What you will do
Lines from the top of the entries through the line that has "Task: Click the Start button" must be duplicated exactly, and no others.
START Provided records
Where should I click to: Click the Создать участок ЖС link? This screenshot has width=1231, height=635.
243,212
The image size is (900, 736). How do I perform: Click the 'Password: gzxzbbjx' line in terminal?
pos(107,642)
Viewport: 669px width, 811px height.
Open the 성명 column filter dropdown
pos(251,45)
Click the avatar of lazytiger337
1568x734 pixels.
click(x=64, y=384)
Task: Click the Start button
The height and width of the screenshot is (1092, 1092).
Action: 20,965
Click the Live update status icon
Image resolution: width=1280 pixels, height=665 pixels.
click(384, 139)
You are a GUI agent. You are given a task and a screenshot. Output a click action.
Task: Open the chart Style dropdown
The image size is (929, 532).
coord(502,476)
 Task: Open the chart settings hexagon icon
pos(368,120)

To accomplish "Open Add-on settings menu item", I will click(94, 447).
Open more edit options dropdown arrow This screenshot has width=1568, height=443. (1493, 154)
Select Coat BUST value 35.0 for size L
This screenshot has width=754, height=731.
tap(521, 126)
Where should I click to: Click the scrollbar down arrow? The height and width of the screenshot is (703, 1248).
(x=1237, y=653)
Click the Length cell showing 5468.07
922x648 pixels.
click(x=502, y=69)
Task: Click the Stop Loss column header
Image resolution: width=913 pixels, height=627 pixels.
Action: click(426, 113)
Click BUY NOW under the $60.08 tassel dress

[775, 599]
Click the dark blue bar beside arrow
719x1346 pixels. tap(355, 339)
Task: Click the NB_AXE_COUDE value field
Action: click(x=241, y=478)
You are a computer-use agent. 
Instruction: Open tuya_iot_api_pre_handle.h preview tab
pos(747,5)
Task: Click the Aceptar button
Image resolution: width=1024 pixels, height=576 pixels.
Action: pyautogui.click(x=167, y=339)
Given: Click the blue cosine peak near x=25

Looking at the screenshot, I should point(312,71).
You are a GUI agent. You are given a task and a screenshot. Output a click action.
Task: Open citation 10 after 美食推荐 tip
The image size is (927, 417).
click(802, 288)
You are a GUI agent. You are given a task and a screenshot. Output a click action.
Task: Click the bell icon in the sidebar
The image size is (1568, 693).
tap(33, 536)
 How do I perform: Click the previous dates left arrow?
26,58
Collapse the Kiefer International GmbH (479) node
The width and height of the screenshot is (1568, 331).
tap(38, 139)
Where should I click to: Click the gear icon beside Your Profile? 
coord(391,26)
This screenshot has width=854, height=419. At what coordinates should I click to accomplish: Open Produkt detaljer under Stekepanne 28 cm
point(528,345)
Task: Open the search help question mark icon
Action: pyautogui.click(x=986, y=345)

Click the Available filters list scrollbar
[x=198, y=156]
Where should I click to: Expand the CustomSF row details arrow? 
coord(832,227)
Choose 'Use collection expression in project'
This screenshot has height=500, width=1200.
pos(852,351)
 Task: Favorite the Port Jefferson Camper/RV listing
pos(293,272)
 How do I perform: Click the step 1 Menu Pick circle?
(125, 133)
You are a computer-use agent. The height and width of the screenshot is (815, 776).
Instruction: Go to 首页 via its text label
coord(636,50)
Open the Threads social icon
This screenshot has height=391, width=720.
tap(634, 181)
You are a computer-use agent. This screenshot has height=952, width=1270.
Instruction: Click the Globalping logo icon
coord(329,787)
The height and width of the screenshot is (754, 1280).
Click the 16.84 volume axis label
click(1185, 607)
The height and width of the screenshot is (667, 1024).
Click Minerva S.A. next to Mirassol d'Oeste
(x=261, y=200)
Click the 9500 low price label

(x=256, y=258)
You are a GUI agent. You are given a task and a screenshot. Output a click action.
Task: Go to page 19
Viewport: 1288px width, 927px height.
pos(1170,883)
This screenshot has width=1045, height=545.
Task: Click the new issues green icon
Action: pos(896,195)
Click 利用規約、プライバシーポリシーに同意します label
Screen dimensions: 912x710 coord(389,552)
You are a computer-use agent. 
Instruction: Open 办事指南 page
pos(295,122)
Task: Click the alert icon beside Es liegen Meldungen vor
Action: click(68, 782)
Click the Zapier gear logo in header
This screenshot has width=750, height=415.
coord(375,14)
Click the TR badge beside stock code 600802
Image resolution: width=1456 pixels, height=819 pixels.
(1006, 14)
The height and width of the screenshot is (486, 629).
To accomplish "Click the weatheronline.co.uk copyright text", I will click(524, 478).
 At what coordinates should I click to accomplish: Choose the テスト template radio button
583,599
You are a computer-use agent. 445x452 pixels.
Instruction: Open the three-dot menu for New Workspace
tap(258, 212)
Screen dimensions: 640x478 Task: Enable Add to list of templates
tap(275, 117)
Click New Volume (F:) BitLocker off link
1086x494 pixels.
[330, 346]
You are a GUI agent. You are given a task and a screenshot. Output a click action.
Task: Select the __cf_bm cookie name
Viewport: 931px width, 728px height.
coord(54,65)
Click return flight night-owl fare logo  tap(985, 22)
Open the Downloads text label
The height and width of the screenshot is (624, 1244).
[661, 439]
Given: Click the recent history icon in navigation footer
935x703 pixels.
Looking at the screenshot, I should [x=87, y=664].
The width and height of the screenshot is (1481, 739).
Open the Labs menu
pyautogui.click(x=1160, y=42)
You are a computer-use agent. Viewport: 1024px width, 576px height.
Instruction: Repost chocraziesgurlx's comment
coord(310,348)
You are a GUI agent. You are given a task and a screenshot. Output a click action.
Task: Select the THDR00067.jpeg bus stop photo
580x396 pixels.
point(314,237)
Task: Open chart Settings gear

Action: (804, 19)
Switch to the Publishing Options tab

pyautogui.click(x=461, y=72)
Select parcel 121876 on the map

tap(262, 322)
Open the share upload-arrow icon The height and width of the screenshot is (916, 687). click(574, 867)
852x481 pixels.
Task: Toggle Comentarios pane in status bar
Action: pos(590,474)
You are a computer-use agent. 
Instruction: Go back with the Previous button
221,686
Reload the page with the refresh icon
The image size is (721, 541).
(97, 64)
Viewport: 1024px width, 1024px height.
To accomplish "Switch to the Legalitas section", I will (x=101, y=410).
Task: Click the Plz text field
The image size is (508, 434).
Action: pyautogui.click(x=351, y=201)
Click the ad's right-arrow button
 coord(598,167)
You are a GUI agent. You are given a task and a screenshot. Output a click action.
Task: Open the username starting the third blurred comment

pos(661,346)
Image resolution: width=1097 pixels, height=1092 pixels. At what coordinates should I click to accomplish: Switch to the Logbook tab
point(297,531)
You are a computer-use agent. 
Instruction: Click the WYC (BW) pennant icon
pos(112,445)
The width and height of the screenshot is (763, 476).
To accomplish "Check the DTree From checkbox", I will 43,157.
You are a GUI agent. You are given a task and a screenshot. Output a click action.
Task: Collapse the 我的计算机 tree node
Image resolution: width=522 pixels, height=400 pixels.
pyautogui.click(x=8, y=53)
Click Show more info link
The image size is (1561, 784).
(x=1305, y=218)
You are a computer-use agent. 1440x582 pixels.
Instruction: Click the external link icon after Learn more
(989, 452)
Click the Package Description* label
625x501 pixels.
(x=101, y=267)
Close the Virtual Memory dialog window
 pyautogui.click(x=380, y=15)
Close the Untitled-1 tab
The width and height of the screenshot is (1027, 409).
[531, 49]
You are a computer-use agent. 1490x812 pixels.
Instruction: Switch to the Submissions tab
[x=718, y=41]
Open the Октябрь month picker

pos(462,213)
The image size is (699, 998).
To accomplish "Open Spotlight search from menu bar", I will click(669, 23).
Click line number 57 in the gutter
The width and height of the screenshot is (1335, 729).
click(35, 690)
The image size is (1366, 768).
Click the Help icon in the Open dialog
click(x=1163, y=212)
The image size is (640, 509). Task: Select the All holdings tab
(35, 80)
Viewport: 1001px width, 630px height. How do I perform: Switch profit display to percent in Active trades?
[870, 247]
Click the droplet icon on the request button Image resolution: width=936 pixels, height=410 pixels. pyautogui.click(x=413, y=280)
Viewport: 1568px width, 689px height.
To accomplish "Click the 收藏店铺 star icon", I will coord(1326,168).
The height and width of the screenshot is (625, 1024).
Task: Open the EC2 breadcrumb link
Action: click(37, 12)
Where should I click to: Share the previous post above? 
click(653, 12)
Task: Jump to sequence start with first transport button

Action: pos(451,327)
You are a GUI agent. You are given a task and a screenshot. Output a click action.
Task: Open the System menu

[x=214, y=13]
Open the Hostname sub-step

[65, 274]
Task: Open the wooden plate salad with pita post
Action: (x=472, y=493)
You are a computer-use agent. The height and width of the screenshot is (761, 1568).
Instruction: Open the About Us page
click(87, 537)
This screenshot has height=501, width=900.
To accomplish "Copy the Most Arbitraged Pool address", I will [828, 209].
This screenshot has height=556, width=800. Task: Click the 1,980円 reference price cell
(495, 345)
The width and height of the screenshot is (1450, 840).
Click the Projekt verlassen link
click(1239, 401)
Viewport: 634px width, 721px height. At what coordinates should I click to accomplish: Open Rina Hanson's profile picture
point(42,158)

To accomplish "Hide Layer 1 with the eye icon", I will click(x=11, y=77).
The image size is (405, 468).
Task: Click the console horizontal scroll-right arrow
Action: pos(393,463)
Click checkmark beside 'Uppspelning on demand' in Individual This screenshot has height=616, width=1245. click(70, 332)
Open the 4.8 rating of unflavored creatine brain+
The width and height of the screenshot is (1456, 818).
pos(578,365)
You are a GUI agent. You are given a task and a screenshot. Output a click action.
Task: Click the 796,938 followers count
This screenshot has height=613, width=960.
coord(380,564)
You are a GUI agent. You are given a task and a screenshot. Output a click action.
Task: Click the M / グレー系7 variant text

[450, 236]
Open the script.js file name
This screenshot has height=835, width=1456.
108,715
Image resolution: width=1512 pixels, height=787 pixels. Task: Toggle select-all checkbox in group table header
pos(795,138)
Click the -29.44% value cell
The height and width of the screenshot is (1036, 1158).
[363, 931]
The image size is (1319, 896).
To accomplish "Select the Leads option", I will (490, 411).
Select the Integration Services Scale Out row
END Provided records
Solution to this exercise
Where should I click to: Click the Создать участок ЖС link? This screenshot has width=1231, height=635.
243,212
The image size is (900, 736). How do I perform: Click the 'Password: gzxzbbjx' line in terminal?
pos(107,642)
Viewport: 669px width, 811px height.
Open the 성명 column filter dropdown
pos(251,45)
Click the avatar of lazytiger337
1568x734 pixels.
click(x=64, y=384)
Task: Click the Start button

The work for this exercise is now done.